● Assignment
Output all of the data exactly, keeping any images out of the copy.

● Provided records
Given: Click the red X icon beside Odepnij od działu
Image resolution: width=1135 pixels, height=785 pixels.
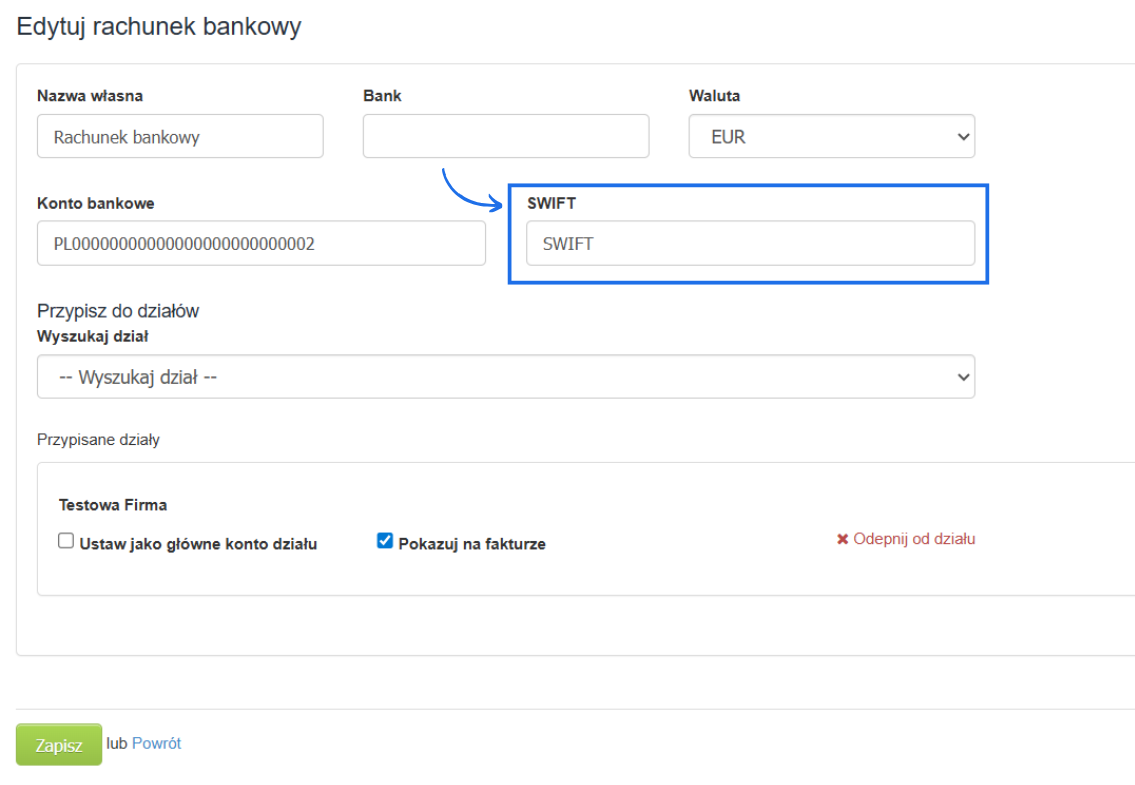Looking at the screenshot, I should tap(842, 540).
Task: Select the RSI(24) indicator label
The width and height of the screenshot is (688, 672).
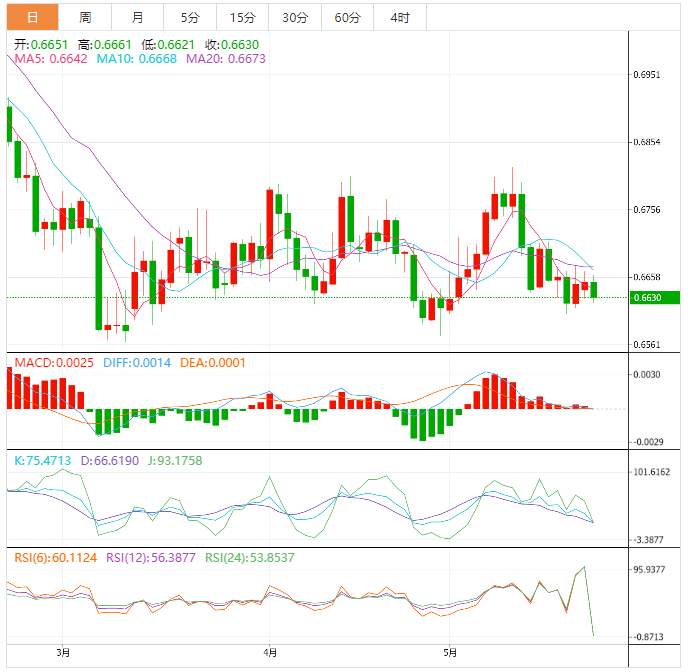Action: [251, 557]
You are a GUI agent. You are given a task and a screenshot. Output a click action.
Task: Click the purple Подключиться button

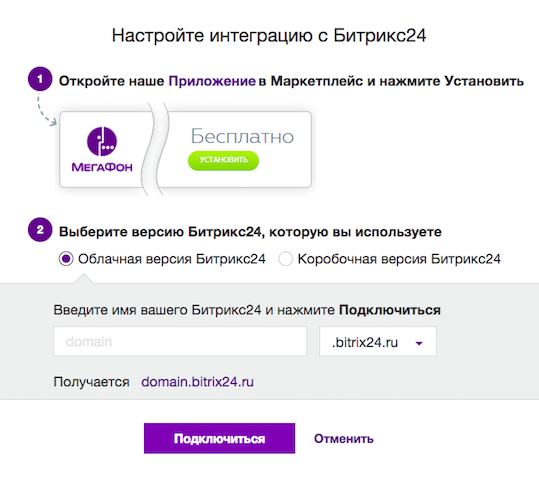pyautogui.click(x=219, y=438)
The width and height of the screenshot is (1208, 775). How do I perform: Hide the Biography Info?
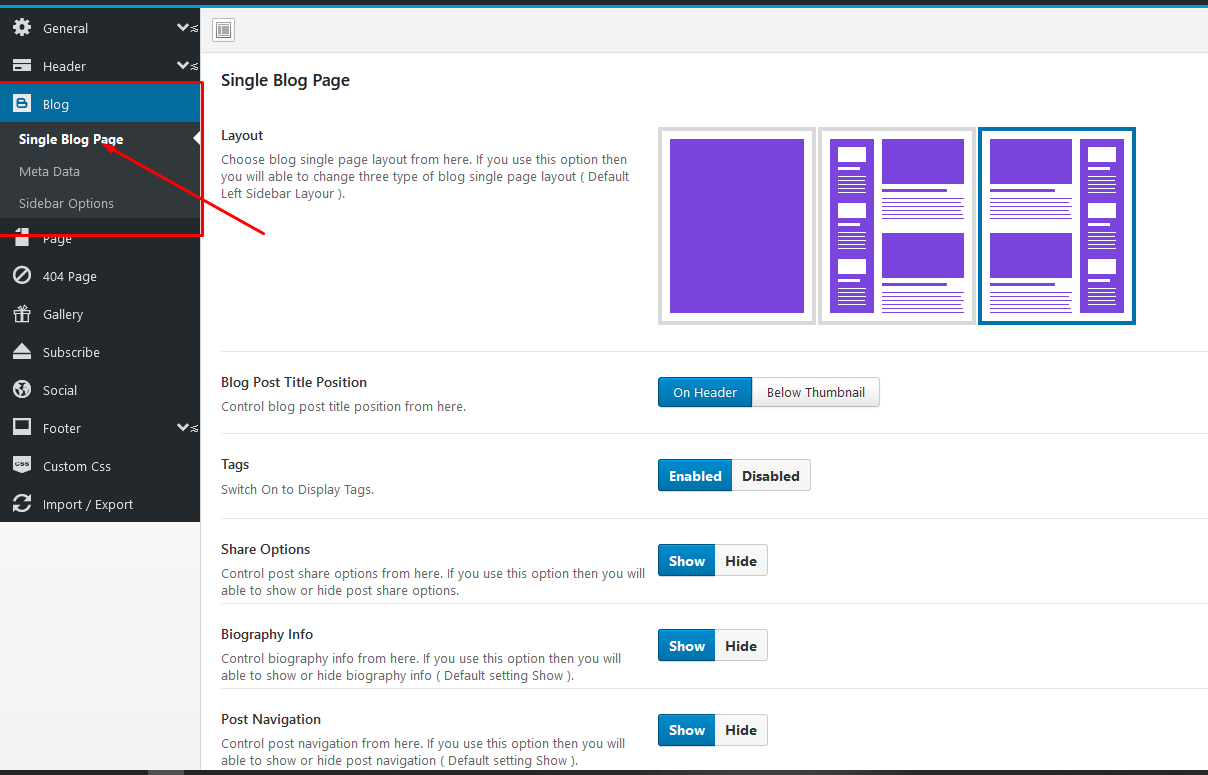click(x=741, y=646)
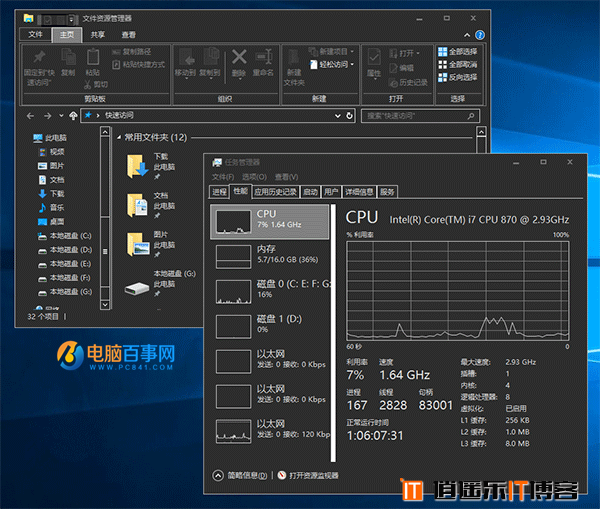The image size is (600, 509).
Task: Collapse details with 简略信息 chevron
Action: [x=218, y=476]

● Reply to the exercise
Given: Click the red X icon beside Odepnij od działu
Image resolution: width=1135 pixels, height=785 pixels.
Looking at the screenshot, I should tap(842, 540).
Task: Select the RSI(24) indicator label
The width and height of the screenshot is (688, 672).
Action: [251, 557]
You are a GUI agent. You are given a task and a screenshot. Output a click action.
Task: Click the purple Подключиться button

pyautogui.click(x=219, y=438)
The width and height of the screenshot is (1208, 775). How do I perform: Hide the Biography Info?
click(x=741, y=646)
The image size is (600, 509).
Task: Collapse details with 简略信息 chevron
Action: [x=218, y=476]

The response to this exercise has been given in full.